At the risk of overstating the obvious, there are also ABI guarantees at stake here, which in my mind are architecture agnostic. OpenGL applications need to know which bits (API functions) of which core versions can be expected to be resolved during load time and which must be queried through GetProcAddress. LSB specifies this and makes it unambiguous.
cheers, Jesse
On Wed, Jun 1, 2011 at 8:00 AM, Jeff Licquia jeff@licquia.org wrote:
On 06/01/2011 07:25 AM, Luke Kenneth Casson Leighton wrote:
so in _that_ regard, the question becomes: "are the efforts of the free software community better off being spent elsewhere"? and "what benefit is there *TO THE FREE SOFTWARE COMMUNITY* of doing LSB for ARM"? forget the proprietary junkies, they'll suck anything from us that moves and not give a dime in return.
That seems to be my cue to provide the community case for the LSB.

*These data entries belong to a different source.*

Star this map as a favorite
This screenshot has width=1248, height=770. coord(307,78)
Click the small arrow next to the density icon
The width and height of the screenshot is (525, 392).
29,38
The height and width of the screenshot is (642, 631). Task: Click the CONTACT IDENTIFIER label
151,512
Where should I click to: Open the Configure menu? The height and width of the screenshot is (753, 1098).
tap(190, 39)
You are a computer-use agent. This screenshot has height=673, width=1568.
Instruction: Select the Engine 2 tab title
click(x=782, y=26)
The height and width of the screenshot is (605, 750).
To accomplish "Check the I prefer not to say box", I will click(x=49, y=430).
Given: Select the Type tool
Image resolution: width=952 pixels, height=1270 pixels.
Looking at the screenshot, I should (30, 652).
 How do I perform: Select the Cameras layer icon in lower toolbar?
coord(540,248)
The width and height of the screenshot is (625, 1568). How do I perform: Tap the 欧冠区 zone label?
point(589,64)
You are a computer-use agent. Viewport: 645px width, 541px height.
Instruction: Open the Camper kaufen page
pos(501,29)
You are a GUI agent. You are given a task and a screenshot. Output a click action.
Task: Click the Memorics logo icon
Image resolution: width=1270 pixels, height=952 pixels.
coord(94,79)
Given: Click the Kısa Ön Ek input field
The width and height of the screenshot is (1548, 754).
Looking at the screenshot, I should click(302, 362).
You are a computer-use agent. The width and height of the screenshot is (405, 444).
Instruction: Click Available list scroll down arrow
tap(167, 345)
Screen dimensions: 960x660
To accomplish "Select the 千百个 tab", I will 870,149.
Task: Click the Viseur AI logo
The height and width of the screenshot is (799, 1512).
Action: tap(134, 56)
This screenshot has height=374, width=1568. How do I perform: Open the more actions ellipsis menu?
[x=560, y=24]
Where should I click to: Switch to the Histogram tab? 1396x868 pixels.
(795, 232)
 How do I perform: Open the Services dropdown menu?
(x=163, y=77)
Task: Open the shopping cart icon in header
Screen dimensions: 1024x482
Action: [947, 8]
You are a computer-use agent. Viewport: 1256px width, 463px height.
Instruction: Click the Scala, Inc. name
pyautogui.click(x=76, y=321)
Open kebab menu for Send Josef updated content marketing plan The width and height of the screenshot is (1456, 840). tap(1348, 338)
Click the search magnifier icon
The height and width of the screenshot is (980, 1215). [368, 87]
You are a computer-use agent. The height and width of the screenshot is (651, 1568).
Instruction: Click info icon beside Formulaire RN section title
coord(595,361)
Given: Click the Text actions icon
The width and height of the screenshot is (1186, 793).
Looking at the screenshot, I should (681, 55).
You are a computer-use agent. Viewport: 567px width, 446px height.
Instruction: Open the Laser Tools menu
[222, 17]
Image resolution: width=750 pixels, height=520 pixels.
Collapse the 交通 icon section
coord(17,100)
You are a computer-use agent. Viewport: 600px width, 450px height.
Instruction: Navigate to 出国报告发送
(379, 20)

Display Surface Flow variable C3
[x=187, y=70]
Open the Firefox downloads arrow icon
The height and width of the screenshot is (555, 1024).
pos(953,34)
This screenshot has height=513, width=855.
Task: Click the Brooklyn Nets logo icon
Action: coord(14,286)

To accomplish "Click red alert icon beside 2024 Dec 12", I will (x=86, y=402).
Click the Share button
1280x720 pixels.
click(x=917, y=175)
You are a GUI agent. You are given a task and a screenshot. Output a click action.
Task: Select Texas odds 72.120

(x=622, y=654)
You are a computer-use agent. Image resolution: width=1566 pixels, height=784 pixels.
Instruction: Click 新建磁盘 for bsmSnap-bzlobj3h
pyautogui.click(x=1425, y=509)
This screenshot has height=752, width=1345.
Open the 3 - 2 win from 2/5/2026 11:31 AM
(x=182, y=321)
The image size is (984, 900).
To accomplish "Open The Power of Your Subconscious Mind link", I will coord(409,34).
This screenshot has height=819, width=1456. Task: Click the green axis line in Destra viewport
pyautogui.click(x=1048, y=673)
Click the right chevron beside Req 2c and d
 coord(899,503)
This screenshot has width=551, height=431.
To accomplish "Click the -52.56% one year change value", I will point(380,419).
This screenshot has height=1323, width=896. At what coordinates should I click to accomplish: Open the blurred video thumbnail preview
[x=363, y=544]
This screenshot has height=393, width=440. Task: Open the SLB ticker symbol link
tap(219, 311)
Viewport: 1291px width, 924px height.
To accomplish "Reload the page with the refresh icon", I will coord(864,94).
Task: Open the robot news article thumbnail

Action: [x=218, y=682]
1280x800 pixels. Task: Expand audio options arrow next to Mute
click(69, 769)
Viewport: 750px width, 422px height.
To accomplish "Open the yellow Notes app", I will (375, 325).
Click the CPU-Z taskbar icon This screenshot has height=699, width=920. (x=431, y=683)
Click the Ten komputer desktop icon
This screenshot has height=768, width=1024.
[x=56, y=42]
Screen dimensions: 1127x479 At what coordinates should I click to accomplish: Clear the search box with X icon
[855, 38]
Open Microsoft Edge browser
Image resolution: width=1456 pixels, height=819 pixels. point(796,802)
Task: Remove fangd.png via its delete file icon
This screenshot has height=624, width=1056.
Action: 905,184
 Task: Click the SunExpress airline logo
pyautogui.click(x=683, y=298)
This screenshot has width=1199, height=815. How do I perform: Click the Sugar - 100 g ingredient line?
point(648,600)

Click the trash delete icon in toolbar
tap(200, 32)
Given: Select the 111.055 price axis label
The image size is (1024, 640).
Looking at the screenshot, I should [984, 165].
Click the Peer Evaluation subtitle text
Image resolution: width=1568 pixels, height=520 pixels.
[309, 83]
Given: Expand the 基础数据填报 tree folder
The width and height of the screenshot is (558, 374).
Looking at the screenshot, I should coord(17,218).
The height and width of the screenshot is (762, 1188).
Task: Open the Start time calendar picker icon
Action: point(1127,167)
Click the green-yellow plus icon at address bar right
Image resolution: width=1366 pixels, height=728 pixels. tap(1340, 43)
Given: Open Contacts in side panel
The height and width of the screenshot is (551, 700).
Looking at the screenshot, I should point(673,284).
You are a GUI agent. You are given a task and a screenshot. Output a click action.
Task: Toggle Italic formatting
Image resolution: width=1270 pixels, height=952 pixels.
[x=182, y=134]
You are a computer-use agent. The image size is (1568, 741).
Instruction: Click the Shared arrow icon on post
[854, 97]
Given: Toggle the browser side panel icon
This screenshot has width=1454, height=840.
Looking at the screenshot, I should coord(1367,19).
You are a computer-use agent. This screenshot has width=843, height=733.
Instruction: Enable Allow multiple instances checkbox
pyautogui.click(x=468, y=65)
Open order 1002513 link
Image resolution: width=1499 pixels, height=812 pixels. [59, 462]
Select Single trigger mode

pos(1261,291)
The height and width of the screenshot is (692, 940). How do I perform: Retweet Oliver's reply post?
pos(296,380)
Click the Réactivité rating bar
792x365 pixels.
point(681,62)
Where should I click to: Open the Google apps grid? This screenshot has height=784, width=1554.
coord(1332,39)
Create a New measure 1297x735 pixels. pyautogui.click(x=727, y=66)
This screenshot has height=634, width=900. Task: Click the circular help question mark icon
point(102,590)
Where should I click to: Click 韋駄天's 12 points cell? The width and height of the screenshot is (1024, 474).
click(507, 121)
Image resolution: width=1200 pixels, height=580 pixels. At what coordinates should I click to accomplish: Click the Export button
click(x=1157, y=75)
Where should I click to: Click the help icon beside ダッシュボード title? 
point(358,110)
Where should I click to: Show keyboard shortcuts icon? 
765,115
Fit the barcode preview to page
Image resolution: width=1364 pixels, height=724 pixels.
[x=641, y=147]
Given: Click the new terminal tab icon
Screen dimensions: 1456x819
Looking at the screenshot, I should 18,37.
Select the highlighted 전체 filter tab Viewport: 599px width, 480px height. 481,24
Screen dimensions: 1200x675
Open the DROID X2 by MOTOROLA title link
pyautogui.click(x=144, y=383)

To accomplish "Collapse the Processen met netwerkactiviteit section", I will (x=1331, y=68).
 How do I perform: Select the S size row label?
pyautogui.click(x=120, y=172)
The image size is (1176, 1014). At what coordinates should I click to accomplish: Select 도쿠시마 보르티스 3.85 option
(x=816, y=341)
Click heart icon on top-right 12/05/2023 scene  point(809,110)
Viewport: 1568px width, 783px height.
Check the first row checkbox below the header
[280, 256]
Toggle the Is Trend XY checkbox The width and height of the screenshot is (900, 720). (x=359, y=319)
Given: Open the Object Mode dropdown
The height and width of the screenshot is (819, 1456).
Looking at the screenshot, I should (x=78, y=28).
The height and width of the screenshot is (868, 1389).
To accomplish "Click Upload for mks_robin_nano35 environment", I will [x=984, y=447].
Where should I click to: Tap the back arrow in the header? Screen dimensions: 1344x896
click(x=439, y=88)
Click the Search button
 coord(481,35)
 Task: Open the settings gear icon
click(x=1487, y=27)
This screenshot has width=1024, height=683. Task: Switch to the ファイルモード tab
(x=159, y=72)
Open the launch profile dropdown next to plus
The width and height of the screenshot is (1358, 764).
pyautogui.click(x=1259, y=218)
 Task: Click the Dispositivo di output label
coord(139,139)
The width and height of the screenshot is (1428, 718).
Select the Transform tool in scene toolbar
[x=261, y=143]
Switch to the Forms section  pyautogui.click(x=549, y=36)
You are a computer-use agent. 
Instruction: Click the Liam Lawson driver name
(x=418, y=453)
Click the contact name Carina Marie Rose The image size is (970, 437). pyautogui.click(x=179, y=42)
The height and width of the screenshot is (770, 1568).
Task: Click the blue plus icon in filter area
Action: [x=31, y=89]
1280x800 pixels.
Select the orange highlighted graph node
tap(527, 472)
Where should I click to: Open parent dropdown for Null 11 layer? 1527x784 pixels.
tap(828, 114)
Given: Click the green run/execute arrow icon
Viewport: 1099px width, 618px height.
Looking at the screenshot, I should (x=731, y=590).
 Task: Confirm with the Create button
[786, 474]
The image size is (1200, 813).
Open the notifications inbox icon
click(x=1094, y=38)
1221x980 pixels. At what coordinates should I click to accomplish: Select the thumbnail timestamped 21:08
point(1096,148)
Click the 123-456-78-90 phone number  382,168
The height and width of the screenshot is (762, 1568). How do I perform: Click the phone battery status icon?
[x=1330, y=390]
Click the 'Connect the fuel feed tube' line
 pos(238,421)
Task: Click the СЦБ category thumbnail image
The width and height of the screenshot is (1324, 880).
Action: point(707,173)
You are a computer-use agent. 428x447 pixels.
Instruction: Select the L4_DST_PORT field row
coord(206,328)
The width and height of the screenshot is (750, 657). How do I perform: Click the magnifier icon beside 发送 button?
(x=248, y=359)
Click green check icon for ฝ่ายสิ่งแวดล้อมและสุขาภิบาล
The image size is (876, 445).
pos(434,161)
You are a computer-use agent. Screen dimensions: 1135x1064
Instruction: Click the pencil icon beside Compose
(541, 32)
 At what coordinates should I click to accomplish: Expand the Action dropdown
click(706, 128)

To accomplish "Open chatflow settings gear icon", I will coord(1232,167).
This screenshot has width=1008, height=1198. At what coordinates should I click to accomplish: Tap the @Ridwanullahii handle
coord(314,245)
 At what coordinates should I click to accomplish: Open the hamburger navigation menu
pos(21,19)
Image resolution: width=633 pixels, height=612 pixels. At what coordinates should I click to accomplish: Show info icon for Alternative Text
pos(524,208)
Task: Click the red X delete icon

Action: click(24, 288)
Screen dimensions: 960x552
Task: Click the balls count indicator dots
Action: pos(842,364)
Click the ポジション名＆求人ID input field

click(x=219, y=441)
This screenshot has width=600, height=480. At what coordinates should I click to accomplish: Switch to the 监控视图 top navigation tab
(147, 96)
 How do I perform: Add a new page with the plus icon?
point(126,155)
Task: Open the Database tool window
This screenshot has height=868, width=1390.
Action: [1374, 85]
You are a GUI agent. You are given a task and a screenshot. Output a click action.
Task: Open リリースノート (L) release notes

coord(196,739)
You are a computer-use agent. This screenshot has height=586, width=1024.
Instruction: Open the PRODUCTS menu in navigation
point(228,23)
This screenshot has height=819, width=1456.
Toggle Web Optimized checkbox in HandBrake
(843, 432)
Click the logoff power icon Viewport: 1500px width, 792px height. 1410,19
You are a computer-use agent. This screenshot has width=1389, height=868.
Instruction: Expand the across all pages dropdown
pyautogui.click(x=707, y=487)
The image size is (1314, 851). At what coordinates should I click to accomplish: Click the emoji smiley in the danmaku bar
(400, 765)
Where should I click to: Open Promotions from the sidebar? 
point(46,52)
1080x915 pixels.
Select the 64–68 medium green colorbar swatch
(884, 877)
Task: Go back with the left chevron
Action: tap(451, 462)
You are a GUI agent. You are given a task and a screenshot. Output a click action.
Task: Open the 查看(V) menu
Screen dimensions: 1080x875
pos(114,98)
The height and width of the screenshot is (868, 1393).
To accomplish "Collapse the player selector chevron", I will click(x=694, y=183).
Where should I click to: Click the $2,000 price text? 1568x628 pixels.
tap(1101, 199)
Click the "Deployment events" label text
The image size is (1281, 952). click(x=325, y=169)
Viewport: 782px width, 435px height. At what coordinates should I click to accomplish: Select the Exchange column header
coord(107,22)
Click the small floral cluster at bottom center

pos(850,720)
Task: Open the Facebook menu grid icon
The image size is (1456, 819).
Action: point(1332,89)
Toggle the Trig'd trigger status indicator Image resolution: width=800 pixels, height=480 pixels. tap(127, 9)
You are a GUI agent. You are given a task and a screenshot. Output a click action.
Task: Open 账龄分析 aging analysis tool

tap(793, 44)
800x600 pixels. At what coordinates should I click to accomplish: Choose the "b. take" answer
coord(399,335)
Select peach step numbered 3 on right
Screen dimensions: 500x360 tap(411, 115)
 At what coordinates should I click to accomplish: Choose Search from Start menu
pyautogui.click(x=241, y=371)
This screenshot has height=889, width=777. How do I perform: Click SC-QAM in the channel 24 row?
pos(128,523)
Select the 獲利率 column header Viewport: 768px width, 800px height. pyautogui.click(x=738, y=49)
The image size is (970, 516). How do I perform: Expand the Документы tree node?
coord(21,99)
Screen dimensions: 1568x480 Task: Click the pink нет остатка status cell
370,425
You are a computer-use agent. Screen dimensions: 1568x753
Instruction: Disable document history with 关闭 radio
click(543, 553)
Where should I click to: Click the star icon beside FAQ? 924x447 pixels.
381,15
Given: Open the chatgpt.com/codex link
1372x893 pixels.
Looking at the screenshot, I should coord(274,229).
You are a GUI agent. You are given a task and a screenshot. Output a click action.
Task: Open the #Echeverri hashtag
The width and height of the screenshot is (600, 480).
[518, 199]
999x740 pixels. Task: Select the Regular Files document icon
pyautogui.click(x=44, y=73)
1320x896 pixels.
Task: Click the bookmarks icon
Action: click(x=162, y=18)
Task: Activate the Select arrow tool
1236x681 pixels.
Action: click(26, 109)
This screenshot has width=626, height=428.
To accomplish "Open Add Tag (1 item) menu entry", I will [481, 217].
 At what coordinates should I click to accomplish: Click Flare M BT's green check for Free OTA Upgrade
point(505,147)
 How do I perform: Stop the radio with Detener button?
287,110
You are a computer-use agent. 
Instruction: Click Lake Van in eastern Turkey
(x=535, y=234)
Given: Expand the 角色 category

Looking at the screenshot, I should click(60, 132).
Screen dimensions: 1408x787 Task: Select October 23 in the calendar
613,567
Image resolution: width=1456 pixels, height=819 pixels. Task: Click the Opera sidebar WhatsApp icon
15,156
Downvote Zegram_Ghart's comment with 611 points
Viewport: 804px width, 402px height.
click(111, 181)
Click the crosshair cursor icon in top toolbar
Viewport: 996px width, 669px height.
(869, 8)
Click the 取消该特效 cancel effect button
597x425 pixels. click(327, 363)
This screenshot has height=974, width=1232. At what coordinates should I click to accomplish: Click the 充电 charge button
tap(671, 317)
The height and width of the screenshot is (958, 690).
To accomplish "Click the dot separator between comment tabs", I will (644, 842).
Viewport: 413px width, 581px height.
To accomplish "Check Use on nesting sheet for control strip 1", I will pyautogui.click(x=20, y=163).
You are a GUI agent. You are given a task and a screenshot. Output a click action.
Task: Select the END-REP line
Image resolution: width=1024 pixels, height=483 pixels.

The LSB provides several things to the community:
- a framework for allowing Linux distributions to pool their userbase and work together as one platform instead of multiple platforms, one per distro
- test suites which identifies both compatibility problems and outright bugs to be detected and fixed
- a method for targeting builds at multiple distributions at once, both proprietary and free
- reporting tools for finding portability problems in built apps, again for both proprietary and free apps
We currently provide all of this for 7 architectures. ARM benefits indirectly (for example, many of the compatibility breaks detected on, say, x86_64 will affect all archs equally), but indirect support doesn't include the tools we've developed, and often compatibility issues are arch-specific.